:: WORKING DATA
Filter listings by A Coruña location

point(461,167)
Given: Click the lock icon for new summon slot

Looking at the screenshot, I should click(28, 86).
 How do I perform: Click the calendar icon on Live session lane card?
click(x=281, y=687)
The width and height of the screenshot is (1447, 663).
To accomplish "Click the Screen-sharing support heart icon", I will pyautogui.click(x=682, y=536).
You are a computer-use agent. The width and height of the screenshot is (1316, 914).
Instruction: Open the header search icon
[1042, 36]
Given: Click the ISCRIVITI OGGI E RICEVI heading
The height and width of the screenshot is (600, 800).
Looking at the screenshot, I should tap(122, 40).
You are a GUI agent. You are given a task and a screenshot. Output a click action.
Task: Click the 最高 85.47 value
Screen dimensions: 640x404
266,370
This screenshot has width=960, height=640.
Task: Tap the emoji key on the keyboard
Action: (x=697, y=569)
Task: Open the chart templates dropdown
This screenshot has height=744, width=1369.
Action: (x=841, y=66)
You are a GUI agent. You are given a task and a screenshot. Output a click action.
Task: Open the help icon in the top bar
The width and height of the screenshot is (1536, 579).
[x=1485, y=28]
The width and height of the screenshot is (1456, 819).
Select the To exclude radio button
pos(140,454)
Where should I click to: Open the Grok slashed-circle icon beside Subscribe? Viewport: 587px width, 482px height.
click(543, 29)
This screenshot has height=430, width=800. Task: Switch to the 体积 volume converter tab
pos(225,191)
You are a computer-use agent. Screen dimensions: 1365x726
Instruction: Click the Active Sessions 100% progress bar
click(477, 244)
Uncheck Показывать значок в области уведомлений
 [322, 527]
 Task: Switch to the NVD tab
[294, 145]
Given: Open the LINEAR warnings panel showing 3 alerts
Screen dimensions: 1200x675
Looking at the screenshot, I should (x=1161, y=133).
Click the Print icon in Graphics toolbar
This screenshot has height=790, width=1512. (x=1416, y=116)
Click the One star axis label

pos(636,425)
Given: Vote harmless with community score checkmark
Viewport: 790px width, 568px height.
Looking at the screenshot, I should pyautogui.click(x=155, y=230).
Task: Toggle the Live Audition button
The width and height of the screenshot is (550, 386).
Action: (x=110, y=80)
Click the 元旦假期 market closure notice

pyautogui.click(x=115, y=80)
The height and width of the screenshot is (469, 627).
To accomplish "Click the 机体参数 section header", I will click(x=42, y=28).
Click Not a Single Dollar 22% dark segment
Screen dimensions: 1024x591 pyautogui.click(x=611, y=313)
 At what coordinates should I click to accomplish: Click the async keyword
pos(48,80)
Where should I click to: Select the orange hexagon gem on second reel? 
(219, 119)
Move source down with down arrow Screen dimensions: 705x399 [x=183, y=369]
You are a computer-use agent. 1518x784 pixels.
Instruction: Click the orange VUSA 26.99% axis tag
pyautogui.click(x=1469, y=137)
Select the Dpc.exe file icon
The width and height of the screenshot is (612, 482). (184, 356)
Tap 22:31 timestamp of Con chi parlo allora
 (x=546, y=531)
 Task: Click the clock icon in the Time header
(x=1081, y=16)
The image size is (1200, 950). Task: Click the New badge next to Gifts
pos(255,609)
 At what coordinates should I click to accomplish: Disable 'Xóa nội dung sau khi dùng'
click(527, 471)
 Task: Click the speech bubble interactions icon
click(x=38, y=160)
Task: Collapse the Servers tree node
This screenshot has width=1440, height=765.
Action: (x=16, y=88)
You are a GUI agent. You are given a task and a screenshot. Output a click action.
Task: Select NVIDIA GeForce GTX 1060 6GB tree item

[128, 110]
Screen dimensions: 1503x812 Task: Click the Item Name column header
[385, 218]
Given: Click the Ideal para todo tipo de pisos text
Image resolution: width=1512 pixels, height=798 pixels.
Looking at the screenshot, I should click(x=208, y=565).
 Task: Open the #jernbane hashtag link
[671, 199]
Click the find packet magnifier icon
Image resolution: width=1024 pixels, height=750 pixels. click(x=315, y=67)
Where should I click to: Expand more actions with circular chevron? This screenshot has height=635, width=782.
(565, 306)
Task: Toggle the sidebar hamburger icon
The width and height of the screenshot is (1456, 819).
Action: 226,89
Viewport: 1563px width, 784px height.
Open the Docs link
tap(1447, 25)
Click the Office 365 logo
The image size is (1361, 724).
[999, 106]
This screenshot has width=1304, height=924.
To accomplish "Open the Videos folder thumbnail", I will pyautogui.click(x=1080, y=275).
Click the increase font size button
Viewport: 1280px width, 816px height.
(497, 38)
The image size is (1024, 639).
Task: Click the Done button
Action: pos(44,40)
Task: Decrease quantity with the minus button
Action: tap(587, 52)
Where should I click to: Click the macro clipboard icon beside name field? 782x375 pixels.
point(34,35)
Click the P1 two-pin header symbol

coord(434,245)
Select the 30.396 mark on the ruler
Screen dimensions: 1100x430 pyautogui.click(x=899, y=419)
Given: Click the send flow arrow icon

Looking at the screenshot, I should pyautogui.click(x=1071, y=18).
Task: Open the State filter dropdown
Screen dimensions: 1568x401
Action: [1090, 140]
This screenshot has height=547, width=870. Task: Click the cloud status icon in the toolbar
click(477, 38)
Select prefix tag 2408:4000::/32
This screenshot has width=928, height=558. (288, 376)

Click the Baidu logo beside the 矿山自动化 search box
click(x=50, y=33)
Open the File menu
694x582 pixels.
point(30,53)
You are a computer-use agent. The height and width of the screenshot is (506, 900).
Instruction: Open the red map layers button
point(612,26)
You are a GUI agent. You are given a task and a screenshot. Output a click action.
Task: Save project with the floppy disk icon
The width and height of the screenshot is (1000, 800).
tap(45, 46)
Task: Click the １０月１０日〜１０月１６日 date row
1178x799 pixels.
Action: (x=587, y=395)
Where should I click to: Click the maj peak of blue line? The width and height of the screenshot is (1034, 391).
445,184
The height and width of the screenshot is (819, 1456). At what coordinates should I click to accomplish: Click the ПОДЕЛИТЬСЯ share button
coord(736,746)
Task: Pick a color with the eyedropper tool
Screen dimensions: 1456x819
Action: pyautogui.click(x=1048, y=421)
::::
◆ SET PROBLEM ◆
Can you recast every line of the records above as a Markdown table with the columns Row and Line, numbering each row and leaving out the blank lines?

◆ SOLUTION ◆
| Row | Line |
|---|---|
| 1 | Filter listings by A Coruña location |
| 2 | point(461,167) |
| 3 | Given: Click the lock icon for new summon slot |
| 4 | Looking at the screenshot, I should click(28, 86). |
| 5 |  How do I perform: Click the calendar icon on Live session lane card? |
| 6 | click(x=281, y=687) |
| 7 | The width and height of the screenshot is (1447, 663). |
| 8 | To accomplish "Click the Screen-sharing support heart icon", I will pyautogui.click(x=682, y=536). |
| 9 | You are a computer-use agent. The width and height of the screenshot is (1316, 914). |
| 10 | Instruction: Open the header search icon |
| 11 | [1042, 36] |
| 12 | Given: Click the ISCRIVITI OGGI E RICEVI heading |
| 13 | The height and width of the screenshot is (600, 800). |
| 14 | Looking at the screenshot, I should tap(122, 40). |
| 15 | You are a GUI agent. You are given a task and a screenshot. Output a click action. |
| 16 | Task: Click the 最高 85.47 value |
| 17 | Screen dimensions: 640x404 |
| 18 | 266,370 |
| 19 | This screenshot has width=960, height=640. |
| 20 | Task: Tap the emoji key on the keyboard |
| 21 | Action: (x=697, y=569) |
| 22 | Task: Open the chart templates dropdown |
| 23 | This screenshot has height=744, width=1369. |
| 24 | Action: (x=841, y=66) |
| 25 | You are a GUI agent. You are given a task and a screenshot. Output a click action. |
| 26 | Task: Open the help icon in the top bar |
| 27 | The width and height of the screenshot is (1536, 579). |
| 28 | [x=1485, y=28] |
| 29 | The width and height of the screenshot is (1456, 819). |
| 30 | Select the To exclude radio button |
| 31 | pos(140,454) |
| 32 | Where should I click to: Open the Grok slashed-circle icon beside Subscribe? Viewport: 587px width, 482px height. |
| 33 | click(543, 29) |
| 34 | This screenshot has height=430, width=800. Task: Switch to the 体积 volume converter tab |
| 35 | pos(225,191) |
| 36 | You are a computer-use agent. Screen dimensions: 1365x726 |
| 37 | Instruction: Click the Active Sessions 100% progress bar |
| 38 | click(477, 244) |
| 39 | Uncheck Показывать значок в области уведомлений |
| 40 |  [322, 527] |
| 41 |  Task: Switch to the NVD tab |
| 42 | [294, 145] |
| 43 | Given: Open the LINEAR warnings panel showing 3 alerts |
| 44 | Screen dimensions: 1200x675 |
| 45 | Looking at the screenshot, I should (x=1161, y=133). |
| 46 | Click the Print icon in Graphics toolbar |
| 47 | This screenshot has height=790, width=1512. (x=1416, y=116) |
| 48 | Click the One star axis label |
| 49 | pos(636,425) |
| 50 | Given: Vote harmless with community score checkmark |
| 51 | Viewport: 790px width, 568px height. |
| 52 | Looking at the screenshot, I should pyautogui.click(x=155, y=230). |
| 53 | Task: Toggle the Live Audition button |
| 54 | The width and height of the screenshot is (550, 386). |
| 55 | Action: (x=110, y=80) |
| 56 | Click the 元旦假期 market closure notice |
| 57 | pyautogui.click(x=115, y=80) |
| 58 | The height and width of the screenshot is (469, 627). |
| 59 | To accomplish "Click the 机体参数 section header", I will click(x=42, y=28). |
| 60 | Click Not a Single Dollar 22% dark segment |
| 61 | Screen dimensions: 1024x591 pyautogui.click(x=611, y=313) |
| 62 |  At what coordinates should I click to accomplish: Click the async keyword |
| 63 | pos(48,80) |
| 64 | Where should I click to: Select the orange hexagon gem on second reel?  |
| 65 | (219, 119) |
| 66 | Move source down with down arrow Screen dimensions: 705x399 [x=183, y=369] |
| 67 | You are a computer-use agent. 1518x784 pixels. |
| 68 | Instruction: Click the orange VUSA 26.99% axis tag |
| 69 | pyautogui.click(x=1469, y=137) |
| 70 | Select the Dpc.exe file icon |
| 71 | The width and height of the screenshot is (612, 482). (184, 356) |
| 72 | Tap 22:31 timestamp of Con chi parlo allora |
| 73 |  (x=546, y=531) |
| 74 |  Task: Click the clock icon in the Time header |
| 75 | (x=1081, y=16) |
| 76 | The image size is (1200, 950). Task: Click the New badge next to Gifts |
| 77 | pos(255,609) |
| 78 |  At what coordinates should I click to accomplish: Disable 'Xóa nội dung sau khi dùng' |
| 79 | click(527, 471) |
| 80 |  Task: Click the speech bubble interactions icon |
| 81 | click(x=38, y=160) |
| 82 | Task: Collapse the Servers tree node |
| 83 | This screenshot has width=1440, height=765. |
| 84 | Action: (x=16, y=88) |
| 85 | You are a GUI agent. You are given a task and a screenshot. Output a click action. |
| 86 | Task: Select NVIDIA GeForce GTX 1060 6GB tree item |
| 87 | [128, 110] |
| 88 | Screen dimensions: 1503x812 Task: Click the Item Name column header |
| 89 | [385, 218] |
| 90 | Given: Click the Ideal para todo tipo de pisos text |
| 91 | Image resolution: width=1512 pixels, height=798 pixels. |
| 92 | Looking at the screenshot, I should click(x=208, y=565). |
| 93 |  Task: Open the #jernbane hashtag link |
| 94 | [671, 199] |
| 95 | Click the find packet magnifier icon |
| 96 | Image resolution: width=1024 pixels, height=750 pixels. click(x=315, y=67) |
| 97 | Where should I click to: Expand more actions with circular chevron? This screenshot has height=635, width=782. |
| 98 | (565, 306) |
| 99 | Task: Toggle the sidebar hamburger icon |
| 100 | The width and height of the screenshot is (1456, 819). |
| 101 | Action: 226,89 |
| 102 | Viewport: 1563px width, 784px height. |
| 103 | Open the Docs link |
| 104 | tap(1447, 25) |
| 105 | Click the Office 365 logo |
| 106 | The image size is (1361, 724). |
| 107 | [999, 106] |
| 108 | This screenshot has width=1304, height=924. |
| 109 | To accomplish "Open the Videos folder thumbnail", I will pyautogui.click(x=1080, y=275). |
| 110 | Click the increase font size button |
| 111 | Viewport: 1280px width, 816px height. |
| 112 | (497, 38) |
| 113 | The image size is (1024, 639). |
| 114 | Task: Click the Done button |
| 115 | Action: pos(44,40) |
| 116 | Task: Decrease quantity with the minus button |
| 117 | Action: tap(587, 52) |
| 118 | Where should I click to: Click the macro clipboard icon beside name field? 782x375 pixels. |
| 119 | point(34,35) |
| 120 | Click the P1 two-pin header symbol |
| 121 | coord(434,245) |
| 122 | Select the 30.396 mark on the ruler |
| 123 | Screen dimensions: 1100x430 pyautogui.click(x=899, y=419) |
| 124 | Given: Click the send flow arrow icon |
| 125 | Looking at the screenshot, I should pyautogui.click(x=1071, y=18). |
| 126 | Task: Open the State filter dropdown |
| 127 | Screen dimensions: 1568x401 |
| 128 | Action: [1090, 140] |
| 129 | This screenshot has height=547, width=870. Task: Click the cloud status icon in the toolbar |
| 130 | click(477, 38) |
| 131 | Select prefix tag 2408:4000::/32 |
| 132 | This screenshot has width=928, height=558. (288, 376) |
| 133 | Click the Baidu logo beside the 矿山自动化 search box |
| 134 | click(x=50, y=33) |
| 135 | Open the File menu |
| 136 | 694x582 pixels. |
| 137 | point(30,53) |
| 138 | You are a computer-use agent. The height and width of the screenshot is (506, 900). |
| 139 | Instruction: Open the red map layers button |
| 140 | point(612,26) |
| 141 | You are a GUI agent. You are given a task and a screenshot. Output a click action. |
| 142 | Task: Save project with the floppy disk icon |
| 143 | The width and height of the screenshot is (1000, 800). |
| 144 | tap(45, 46) |
| 145 | Task: Click the １０月１０日〜１０月１６日 date row |
| 146 | 1178x799 pixels. |
| 147 | Action: (x=587, y=395) |
| 148 | Where should I click to: Click the maj peak of blue line? The width and height of the screenshot is (1034, 391). |
| 149 | 445,184 |
| 150 | The height and width of the screenshot is (819, 1456). At what coordinates should I click to accomplish: Click the ПОДЕЛИТЬСЯ share button |
| 151 | coord(736,746) |
| 152 | Task: Pick a color with the eyedropper tool |
| 153 | Screen dimensions: 1456x819 |
| 154 | Action: pyautogui.click(x=1048, y=421) |